L’accessibilité bancaire est donc l’une des vocations de l’épargne populaire. Elle l’enrichit tant en alimentant ses encours qu’en lui donnant une vocation sociale, et donc finalement populaire.

En ce qui concerne le financement du logement social, le rapport Camdessus de 2007 était relativement pessimiste quant à sa pérennité. C’était avant la relance de la dynamique de la collecte par la loi de modernisation de l’économie de 2008.

Les objectifs de financement ont-ils été remplis six années après l’amorce de ces réformes ? À en croire le dernier rapport de l’Observatoire de l’épargne réglementée, les capacités des fonds d’épargne de la Caisse des dépôts et consignations sont devenues excédentaires par rapport aux objectifs fixés.

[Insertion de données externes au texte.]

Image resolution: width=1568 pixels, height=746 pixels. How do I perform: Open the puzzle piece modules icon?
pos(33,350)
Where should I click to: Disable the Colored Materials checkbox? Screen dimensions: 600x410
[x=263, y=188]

Le régime de centralisation des encaisses mis en place par la LME de 2008 et définitivement entré en vigueur en 2011 permet désormais aux fonds d’épargne de disposer de près de 65 % de l’ensemble de la masse de l’épargne réglementée, soit plus de 255 milliards d’euros à la fin de l’année 2012. Ce levier a permis à la Caisse des dépôts et consignations de démontrer, une fois de plus, que la politique de soutien au logement social constitue le cœur de ses activités.

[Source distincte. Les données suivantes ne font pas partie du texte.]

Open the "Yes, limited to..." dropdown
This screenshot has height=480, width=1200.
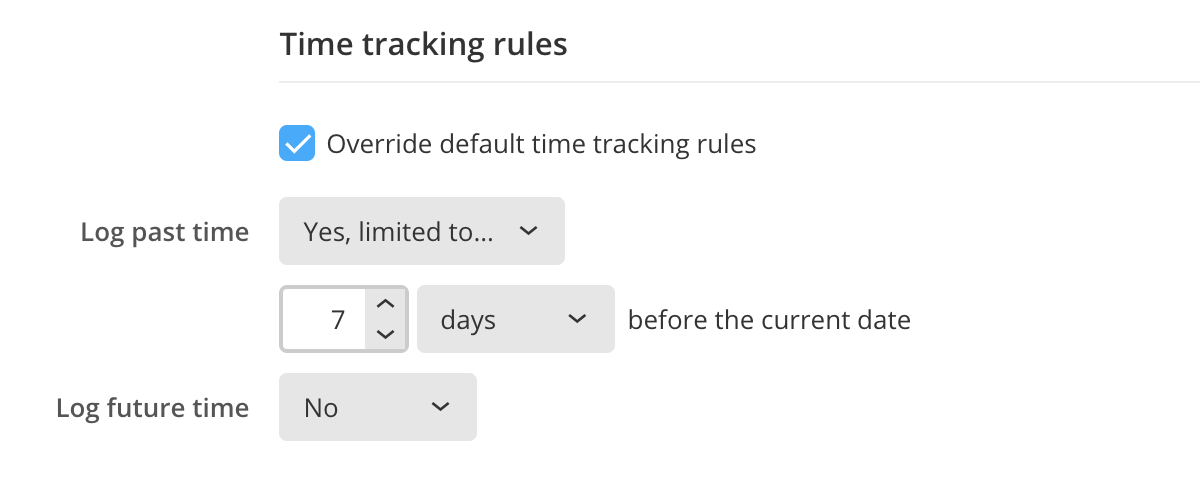click(x=421, y=232)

Le montant des prêts signés en 2012 au profit du logement social et de la politique de la ville s’est élevé à 14,9 milliards d’euros. Ces crédits ont été consentis sous forme de prêts directs, à hauteur de 12,4 milliards d’euros, ou indirects, à hauteur de 2,5 milliards d’euros, via le refinancement d’établissements bancaires consentant des prêts locatifs sociaux, des prêts locatifs intermédiaires et des prêts sociaux location-accession.

Au-delà du caractère abstrait de ces chiffres, l’effort d’épargne trouve une traduction concrète au service de la collectivité. Le fonds d’épargne de la Caisse des dépôts et consignations a ainsi financé, en 2012, d’après les données les plus fermement établies, la construction ou l’acquisition de plus de 105 000 logements, au lieu de 120 761 en 2011, et a contribué au financement de la réhabilitation de plus de 210 000 logements.

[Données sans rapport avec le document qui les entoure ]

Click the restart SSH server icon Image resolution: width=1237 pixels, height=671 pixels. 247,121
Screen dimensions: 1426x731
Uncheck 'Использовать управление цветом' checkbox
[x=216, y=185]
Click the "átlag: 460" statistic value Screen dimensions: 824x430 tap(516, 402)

Parmi ces 105 000 logements, plus de 22 000 relèvent de l’habitat spécifique. Nous parlons ici de centres d’hébergement, de résidences ou de foyers d’accueil. Cet effort historique de la Caisse répond ainsi à des besoins non couverts par le marché du logement.

Il est certain que ces résultats, s’ils sont probants, ne sont pas au niveau des objectifs fixés par le Gouvernement lors de la présentation, en 2013, du « plan d’investissement pour le logement », qui prévoyait la construction de 150 000 logements sociaux par an. Or, depuis le début des années 2000, il est apparu comme une constante que ces plans ont toujours contribué à tirer la construction et l’évolution du parc locatif social vers le haut.

Ce parc, qui compte actuellement 4 400 000 logements, croît en moyenne de 1,5 % par an, selon les données fournies par la Caisse. En 2011, la croissance nette du parc a été de l’ordre de 73 000 logements, avec plus de 100 000 logements produits et 27 000 logements sortis du parc. Parmi ces derniers, 19 000 ont été démolis, mais 8 000 ont été vendus aux particuliers.

La politique du logement social appuyée par l’épargne populaire, c’est certes la construction, mais c’est aussi l’entretien, la rénovation, la modernisation ainsi que l’accompagnement des locataires vers l’accession à la propriété – n’oublions pas non plus l’adaptation des logements pour les personnes handicapées.

De nombreux efforts restent à fournir. La décollecte observée à l’automne dernier, couplée à la crise du mal-logement, tend à remettre en cause la boucle vertueuse de l’épargne populaire. Il est donc de la responsabilité des pouvoirs publics, et notamment du Parlement, de veiller à ce que l’épargnant puisse toujours contribuer, par son effort, à cette grande entreprise de progrès social qui profite aux banques, à l’État, à la collectivité, mais aussi, et surtout, aux épargnants eux-mêmes. (Applaudissements sur les travées de l’UDI-UC.)